CoDetect: A Serverless AI-Powered Web App for Detecting Medical Conditions in CT Scans
By George Kanellopoulos, Solution Consultant at DXC Technology
In March 2020, the World Health Organization declared a pandemic as COVID-19 spread rapidly throughout the planet. As the seriousness of the situation loomed, health care systems around the world struggled to respond to this unprecedented situation.
Within this tense climate, several organizations (including research facilities, universities, and commercial companies) started looking for ways to support doctors’ efforts to respond efficiently and quickly.
In that spirit, DXC Technology created a serverless artificial intelligence-powered solution to help detect manifestations of COVID-19 (and other medical conditions) in CT scans.
DXC Technology is an AWS Premier Consulting Partner and Managed Service Provider (MSP) that helps clients harness the power of innovation.

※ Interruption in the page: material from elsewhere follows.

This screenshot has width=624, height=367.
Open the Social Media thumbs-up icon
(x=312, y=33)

In this post, after examining the AWS services we chose for this solution, I will discuss two functional use cases and demonstrate the benefits of DXC’s CoDetect design and implementation approach.
CoDetect is a web-based app that allows users to submit CT scan studies for an artificial intelligence (AI) model analysis.

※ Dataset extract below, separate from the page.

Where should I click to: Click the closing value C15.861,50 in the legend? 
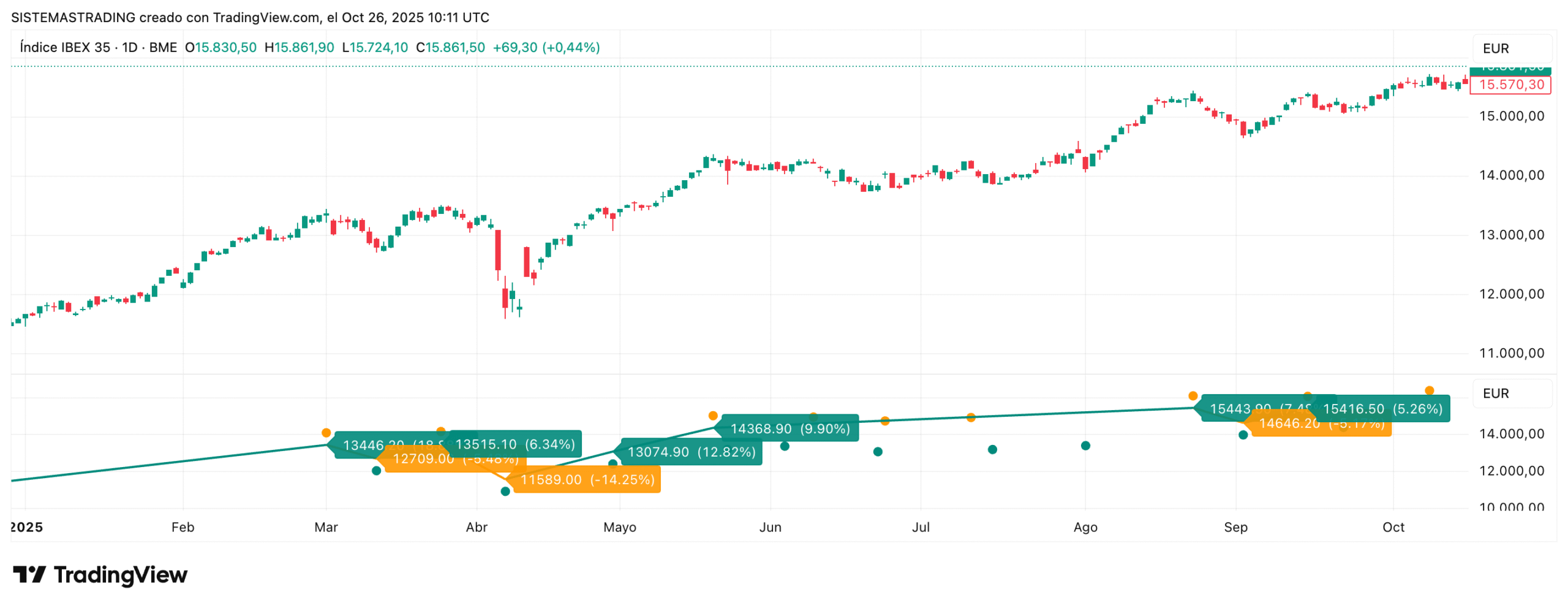click(450, 47)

In any discussion that revolves around software solutions in a medical context, the first concern is always privacy.
Legal restrictions, and the sensitive nature of the data involved, create limitations for the software architect to consider and eventually solve.
Equally vital in an AI-powered solution is the model’s ability to function with a high confidence level. For that goal to materialize, the existence (some would say in abundance) of relevant and correctly annotated training datasets is imperative.
Finally, any software solution that’s to be used by the medical community in time-sensitive tasks or emergency-like environments should be easy to use, quick, and reliable.
By design, the CoDetect app is simple to use with only a handful of features. The analysis module allows users to search and organize, with statistical metrics and charts available to all users.
Accessing the app requires a multi-step process involving a strict workflow and multiple actors. By default, two-factor authentication (2FA) is enabled for each profile and must be configured by the user during the initial login. Other security measures, such as a unique URL per customer (medical facility), are also present.
This array of features ensures CoDetect is both secure and privacy-oriented.
By following this paradigm, we were able to focus on our business needs and go from design to proof of concept in no time. Furthermore, delegating as much as possible to managed services gave us breathing space in the security and operational efficiency.
Additionally, we tried to expand that paradigm to other areas such as the frontend codebase. This endeavor meant we would have to adhere to three fundamental principles:
- Focus on meeting business goals and not on solving technology problems.
- Use managed services where possible. Change the architecture where it’s not.
- Abstract as much as possible.
The CoDetect solution comprises several contextual areas:
- AI interface
- Data/object stores
- Asynchronous operations
Utilizing a UI toolkit and abstracting state management to an external library (redux) allowed us to focus almost entirely on building features and meeting business goals, thus fulfilling one of our architecture goals.
Using the AWS Amplify console as a hosting platform meant we could deploy the web interface seamlessly and continuously (CI/CD). Additionally, we could create and manage several environments quickly.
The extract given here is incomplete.